◆ INSTRUCTIONS
1 - Answer these questions using the article on Charles de Gaulle before the National Assembly:
(a) For how long would his government ask for full powers?
(b) To what would the new constitution be submitted?
(c) Until what month would Parliament be sent on vacation?
2 - Continue the article on Charles de Gaulle before the National Assembly from the point where it stops.

◆ TEXT PROVIDED

Segment Open

Monday, Jun. 09, 1958
Men & Means
"The degradation of the state is rapidly becoming worse." said Charles de Gaulle. "At this moment, when France is offered so many opportunities in so many ways, she is faced with disruption and perhaps with civil war. In these conditions I am offered one more opportunity to lead the country back to the salvation of the state and republic.
"For this duty the means must be available. If you are willing to invest it, the government . . . will demand from you full powers to act with effectiveness and speed. It will ask them from you for a period of six months, hoping that by the end of that term order will have been restored in the state, hope rediscovered in Algeria and union remade in the nation."
Thus did De Gaulle present himself this week to the National Assembly for investiture as Premier of France. Then, in clear, passionless tones, he went on to outline the rest of his program. Items:
P: The Assembly must authorize his government to draw up a new constitution --which will be submitted to popular referendum.
P: The three basic principles of De Gaulle's republican constitution would be 1) "universal suffrage is the source of all power"; 2) effective separation of legislative and executive powers; 3) Cabinet responsibility to Parliament. It would also include clauses establishing a new solemn relationship between France and "the peoples associated with France"--presumably including Morocco and Tunisia.
P: Once Parliament had voted the powers he demanded--which it must do "without delay . . . for time is not waiting for us"--it would be sent on vacation until October.

Segment Closed

(Stored records)
Segment Open

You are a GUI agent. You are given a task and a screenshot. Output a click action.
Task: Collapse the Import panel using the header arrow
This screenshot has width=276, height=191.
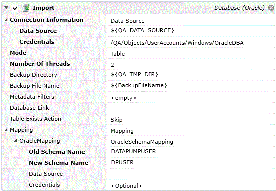click(x=6, y=8)
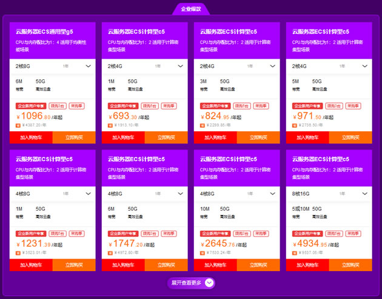Click the orange icon beside ¥3523.01 original price

point(18,253)
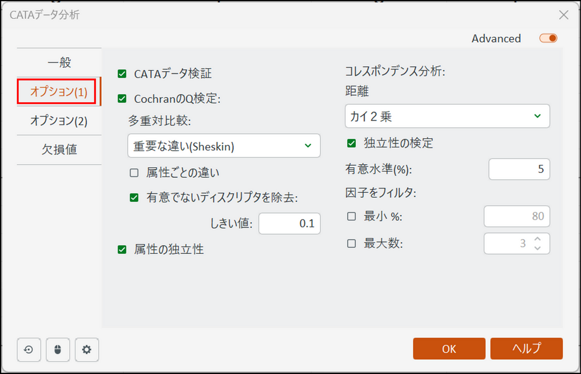Click the しきい値 input field
This screenshot has height=374, width=581.
290,224
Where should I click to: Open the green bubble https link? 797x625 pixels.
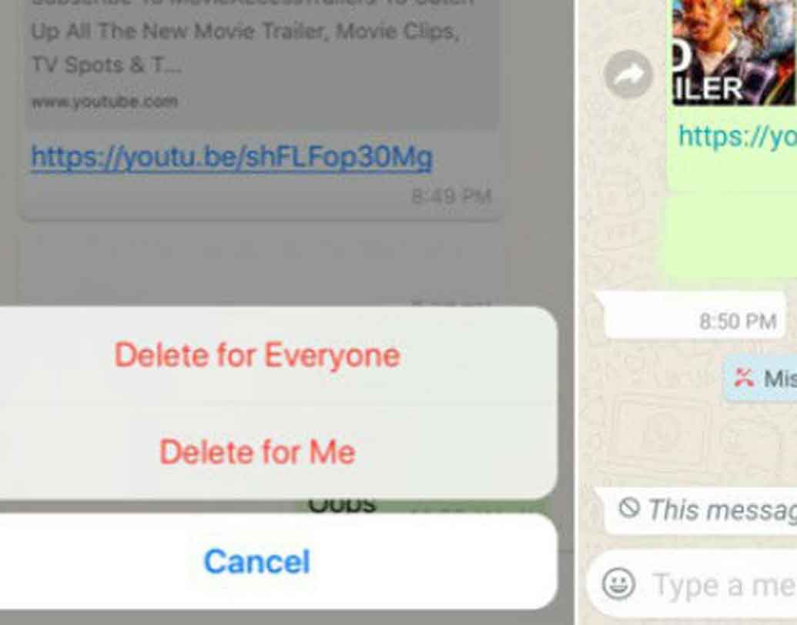tap(737, 136)
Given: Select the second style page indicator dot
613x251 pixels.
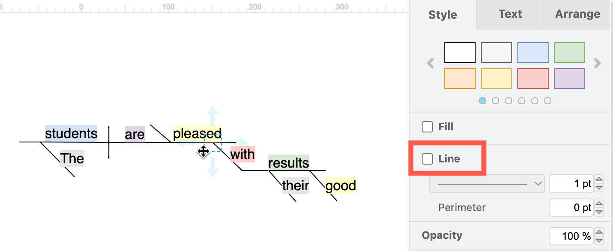Looking at the screenshot, I should click(x=496, y=100).
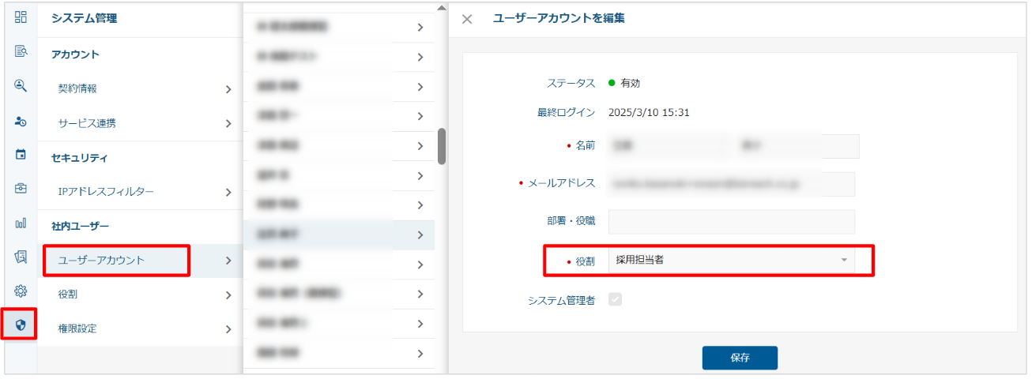Viewport: 1032px width, 379px height.
Task: Click the briefcase icon in sidebar
Action: [21, 189]
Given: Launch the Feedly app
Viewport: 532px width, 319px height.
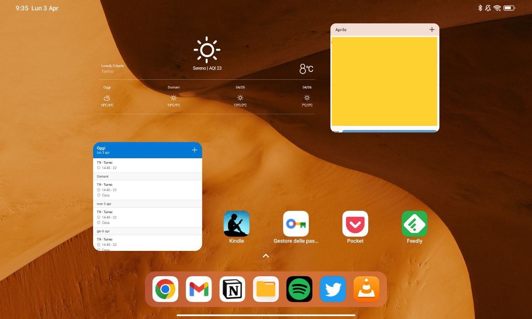Looking at the screenshot, I should point(414,224).
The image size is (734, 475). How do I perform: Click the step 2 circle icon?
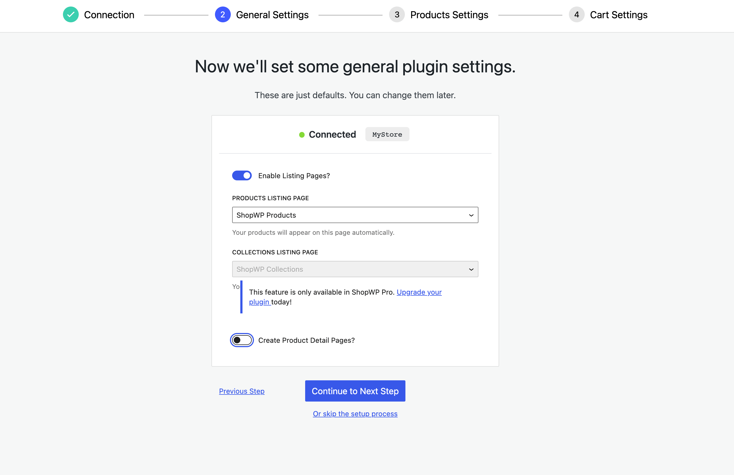click(223, 14)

Segment Closed

◆ RESULTS OF THE TASKS
1 -
(a) Six months.
(b) A popular referendum.
(c) October.

2 -
Some of this was hard for De Gaulle's parliamentary adversaries to swallow. But for the colons and balcony generals of Algiers-- whom De Gaulle contemptuously dismissed in private conversation as "a bunch of boy scouts"--even harsher medicine was in store. De Gaulle's Cabinet included no diehard colonialists and not one of the men involved in the Algiers insurrection. It consisted instead of parliamentary ministers and nonparty technicians centered around France's three major "democratic" parties. Among them: Socialist Guy Mollet and Catholic Popular Republican Pierre Pflimlin as Ministers of State; Independent Antoine Pinay as Minister of Finance. Those right-wing Algerian French ultras who had gleefully plotted the downfall of Pierre Pilimlin's government were shocked and disheartened by Pflimlin's appearance in the De Gaulle Cabinet. As for those outside France, who feared De Gaulle's well-known propensity for going it alone, they could take consolation in his choice for Foreign Minister, Career Diplomat Maurice Couve de Murville, a stanch supporter of NATO. At midnight of his first day in power, Premier de Gaulle lifted censorship (see PRESS).